Ağlamaktan konuşamayan kadını kendisinden uzaklaştıran Feride, bir elini onun omzuna koyarken bir diğer elinin avuç içini onun güzel çehresinden dökülen yaşları silmeye çalıştı. Gerçekti, gerçekten gerçekti!
"S-sen gerçeksin, ben halüsinasyon görmüyorum!"
"Görmüyorsun, ben buradayım Feride. Senin yanındayım. Şükürler olsun."
"A-a abla!"
Feride, daha fazla kendisine hakim olamayıp aylar sonra gördüğü ablasına sıkısıkıya sarılıp ağlarken Nebibe, küçük kız kardeşini bulduğu için Allah'a şükür ediyordu. İki kadında birbirlerinin acılarından güç alırcasına yine birbirlerine sarılırken Feride, hıçkırıkları arasında "Buldun beni" diye sayıklıyordu. Nebibe, kardeşini daha bir hasretle kucaklarken "Ben seni her zaman bulurum fındık faresi unuttun mu" diyerek geçmişte yaşanan kayboluşlarını ve sonrasında kendisinin onu her seferinde bulan kişi olduğunu hatırlatmaktan çekinmedi.

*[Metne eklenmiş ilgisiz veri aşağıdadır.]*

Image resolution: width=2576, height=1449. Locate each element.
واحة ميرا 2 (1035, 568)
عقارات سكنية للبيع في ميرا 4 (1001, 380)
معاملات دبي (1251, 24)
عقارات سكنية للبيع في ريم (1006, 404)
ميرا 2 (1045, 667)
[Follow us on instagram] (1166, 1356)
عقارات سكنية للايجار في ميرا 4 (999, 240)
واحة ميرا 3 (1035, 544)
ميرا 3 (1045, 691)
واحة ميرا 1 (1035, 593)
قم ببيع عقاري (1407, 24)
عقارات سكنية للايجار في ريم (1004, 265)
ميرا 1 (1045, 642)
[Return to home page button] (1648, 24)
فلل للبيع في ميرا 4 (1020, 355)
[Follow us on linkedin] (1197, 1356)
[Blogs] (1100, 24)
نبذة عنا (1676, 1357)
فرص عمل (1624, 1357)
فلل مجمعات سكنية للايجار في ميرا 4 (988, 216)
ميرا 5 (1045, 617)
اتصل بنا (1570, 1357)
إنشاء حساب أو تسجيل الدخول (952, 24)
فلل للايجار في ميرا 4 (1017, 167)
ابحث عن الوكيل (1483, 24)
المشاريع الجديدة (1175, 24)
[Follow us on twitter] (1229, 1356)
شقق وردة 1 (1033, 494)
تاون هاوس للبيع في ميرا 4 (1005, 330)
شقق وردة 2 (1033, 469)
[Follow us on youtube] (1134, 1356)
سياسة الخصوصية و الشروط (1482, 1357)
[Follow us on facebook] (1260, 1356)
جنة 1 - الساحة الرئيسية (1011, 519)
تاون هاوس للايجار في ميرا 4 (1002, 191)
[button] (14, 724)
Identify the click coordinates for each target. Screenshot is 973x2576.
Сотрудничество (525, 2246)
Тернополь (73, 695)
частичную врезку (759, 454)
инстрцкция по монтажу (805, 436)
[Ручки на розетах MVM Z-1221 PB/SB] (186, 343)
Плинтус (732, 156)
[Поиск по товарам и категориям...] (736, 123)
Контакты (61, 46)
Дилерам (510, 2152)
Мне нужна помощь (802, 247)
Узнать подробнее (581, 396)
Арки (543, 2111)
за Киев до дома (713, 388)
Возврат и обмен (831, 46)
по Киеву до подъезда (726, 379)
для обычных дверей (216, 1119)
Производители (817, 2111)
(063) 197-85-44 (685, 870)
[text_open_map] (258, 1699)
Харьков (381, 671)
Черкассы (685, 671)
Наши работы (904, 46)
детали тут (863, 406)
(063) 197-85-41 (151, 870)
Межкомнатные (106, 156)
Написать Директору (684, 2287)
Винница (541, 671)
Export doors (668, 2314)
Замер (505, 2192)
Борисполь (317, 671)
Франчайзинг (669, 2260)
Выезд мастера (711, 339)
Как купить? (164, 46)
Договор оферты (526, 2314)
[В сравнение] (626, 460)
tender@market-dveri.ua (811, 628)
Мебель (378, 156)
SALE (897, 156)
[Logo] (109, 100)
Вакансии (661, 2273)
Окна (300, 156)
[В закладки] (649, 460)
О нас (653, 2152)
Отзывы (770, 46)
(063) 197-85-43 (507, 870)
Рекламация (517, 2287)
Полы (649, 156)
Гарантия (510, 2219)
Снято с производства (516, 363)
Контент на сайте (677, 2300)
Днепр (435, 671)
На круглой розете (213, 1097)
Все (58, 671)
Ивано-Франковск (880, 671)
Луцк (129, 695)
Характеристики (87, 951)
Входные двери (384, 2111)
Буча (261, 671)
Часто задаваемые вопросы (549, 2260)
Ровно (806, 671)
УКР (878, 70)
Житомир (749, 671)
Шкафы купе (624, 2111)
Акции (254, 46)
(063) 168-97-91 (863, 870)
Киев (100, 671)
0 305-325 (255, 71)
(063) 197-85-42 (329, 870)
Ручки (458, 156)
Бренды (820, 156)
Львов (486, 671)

Feride, geri çekilen ilk kişi olarak sert bir şekilde gözyaşlarını silirken elleri kendinden bağımsız bir şekilde ablasının üzerinde gezindi. Onun her hangi bir hasar alıp almadığını kontrol etmeye çalışıyordu. "Sen iyisin değil mi, hiçbir yerinde bir hasar yok, sağlamsın?" Nebibe, telaşlı hallerini bile özlediği kıza gözyaşları arasında tebessüm ederken kafasını iki yana sallayarak iyi olduğunu belli etti.
"Sen gerçekten buradasın yada ben bir kez daha kafayı yiyorum."
Feride, her ne kadar ablasına sarılıp onun varlığını her zerresine kadar hissetmiş olsa da yaşadığı onca şeyden sonra bir şeylere körü körüne inanmayı reddediyordu sonuçta yaşadıkları malumdu. Nebibe, kardeşinin bu tuhaf hallerine her ne kadar alışık olsa da onda ki bu şüpheci tavırlara ilk kez şahit oluyordu ama bu üzerinde durmak isteyeceği bir detay değildi. O aylar sonra kardeşini bulmuştu ama merak ettiği çok fazla şey vardı ve bunlardan ilki de kardeşinin bunca zaman nerede olduğuydu.
"Neredeydin Feride, aylardır neredeydin sen ablam. Neden bizi hiç aramadın. Burası neresi, kim bu insanlar, yoksa seni burada zorla mı tutuyor bunlar, ondan mı bize haber veremiyordun?"
ŞİMDİ OKUDUĞUN
Osmanlı Güneşi
FantasyGelecekten, geçmişe engebeli bir serüven! 27 yaşında olan Feride gittiği Topkapı Sarayında esrarengiz bir şekilde ortadan kaybolur. Gözünü açtığında ise kendini bambaşka bir hikâyenin içinde bulur. 21. yüzyıldan bir anda 15. yüzyıla yolcular yapan F...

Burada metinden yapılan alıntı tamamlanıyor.